While filming the final season of “Better Call Saul” two years ago, Odenkirk collapsed on the set after suffering a heart attack. Last year, Odenkirk revealed that his heart had stopped and he required CPR and defibrillation to save his life.
Now, Odenkirk believes his brush with death could have been avoided — if only he had listened to his politically conservative doctor.
Speaking on the “Don’t Ask Tig” podcast, Odenkirk explained that his doctor of two decades — a cardiologist at Cedars-Sinai hospital in Los Angeles — told him several years before the heart attack that he needed to begin medication to treat plaque buildup in his arteries.
“My doctor was a conservative. He got crankier and crankier the older he got. When I was 50, I went in, he was a heart doctor, Cedar[s]-Sinai, and he had signs up all around his office at this point [saying] ‘We do not accept Obamacare,’ and I f***ing hated this side of him that I only learned over time,” Odenkirk explained. “I’d been with him for 20 years, and he said, ‘You need to start taking statins right now.’ And I said, ‘Well, I don’t know.

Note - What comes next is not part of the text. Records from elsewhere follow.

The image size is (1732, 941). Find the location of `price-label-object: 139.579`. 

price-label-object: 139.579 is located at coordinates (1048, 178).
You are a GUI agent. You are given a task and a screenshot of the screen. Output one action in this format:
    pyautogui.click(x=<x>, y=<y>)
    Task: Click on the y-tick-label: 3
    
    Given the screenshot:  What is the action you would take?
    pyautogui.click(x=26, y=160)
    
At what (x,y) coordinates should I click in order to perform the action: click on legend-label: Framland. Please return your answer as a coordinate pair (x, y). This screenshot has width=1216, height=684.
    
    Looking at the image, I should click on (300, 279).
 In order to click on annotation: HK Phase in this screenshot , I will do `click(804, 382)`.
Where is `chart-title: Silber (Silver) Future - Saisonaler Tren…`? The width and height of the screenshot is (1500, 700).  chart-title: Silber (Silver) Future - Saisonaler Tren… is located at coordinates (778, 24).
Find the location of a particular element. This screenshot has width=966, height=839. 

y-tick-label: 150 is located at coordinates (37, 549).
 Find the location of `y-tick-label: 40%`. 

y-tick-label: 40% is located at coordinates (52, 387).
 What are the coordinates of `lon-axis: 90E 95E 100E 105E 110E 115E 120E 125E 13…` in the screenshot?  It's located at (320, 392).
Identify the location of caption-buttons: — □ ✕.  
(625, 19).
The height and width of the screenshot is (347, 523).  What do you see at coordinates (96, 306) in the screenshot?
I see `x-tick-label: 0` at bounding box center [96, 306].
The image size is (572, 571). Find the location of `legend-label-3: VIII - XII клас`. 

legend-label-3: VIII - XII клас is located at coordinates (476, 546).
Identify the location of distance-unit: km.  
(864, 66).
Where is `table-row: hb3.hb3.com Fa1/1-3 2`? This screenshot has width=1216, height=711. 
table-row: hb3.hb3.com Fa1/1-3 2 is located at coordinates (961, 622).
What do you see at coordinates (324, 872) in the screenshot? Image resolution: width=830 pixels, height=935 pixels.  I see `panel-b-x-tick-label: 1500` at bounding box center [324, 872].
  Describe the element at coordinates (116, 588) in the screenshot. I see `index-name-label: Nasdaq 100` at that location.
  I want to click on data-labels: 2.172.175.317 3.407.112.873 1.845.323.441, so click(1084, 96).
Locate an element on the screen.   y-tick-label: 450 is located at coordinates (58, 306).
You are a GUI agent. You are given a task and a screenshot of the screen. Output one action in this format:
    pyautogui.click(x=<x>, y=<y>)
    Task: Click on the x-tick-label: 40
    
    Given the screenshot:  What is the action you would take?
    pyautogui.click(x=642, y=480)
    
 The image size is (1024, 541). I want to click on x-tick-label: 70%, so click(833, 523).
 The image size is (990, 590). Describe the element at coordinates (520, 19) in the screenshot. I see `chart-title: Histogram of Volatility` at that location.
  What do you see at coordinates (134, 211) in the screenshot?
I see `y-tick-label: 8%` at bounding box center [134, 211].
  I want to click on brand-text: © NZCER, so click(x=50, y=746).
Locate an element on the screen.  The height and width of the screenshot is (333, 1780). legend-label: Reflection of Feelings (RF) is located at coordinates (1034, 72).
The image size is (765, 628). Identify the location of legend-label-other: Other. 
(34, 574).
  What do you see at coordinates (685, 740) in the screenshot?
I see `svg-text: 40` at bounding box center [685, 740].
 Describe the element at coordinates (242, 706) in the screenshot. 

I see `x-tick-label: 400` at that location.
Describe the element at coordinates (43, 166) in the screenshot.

I don’t have heart disease in my family.’ He goes, ‘Just take ’em.'”
But he didn’t listen to that physician, whom Odendirk described as a “cranky conservative jackass.” Instead, he sought a second opinion from a doctor who advised him that he did not need statin medication.
“And [then] I had a heart attack. And I think the first doctor was right,” Odenkirk admitted.
The moral of the story for Odenkirk? Separate the art from the artist.
“The cranky conservative jackass was right because he was a goddamn good doctor,” the actor said.
According to Odenkirk, a doctor’s “political point of view doesn’t have anything to do with his ability to judge your health,” and that is how we should evaluate medical professionals: not on their personal views, but on their abilities and reputation as a doctor.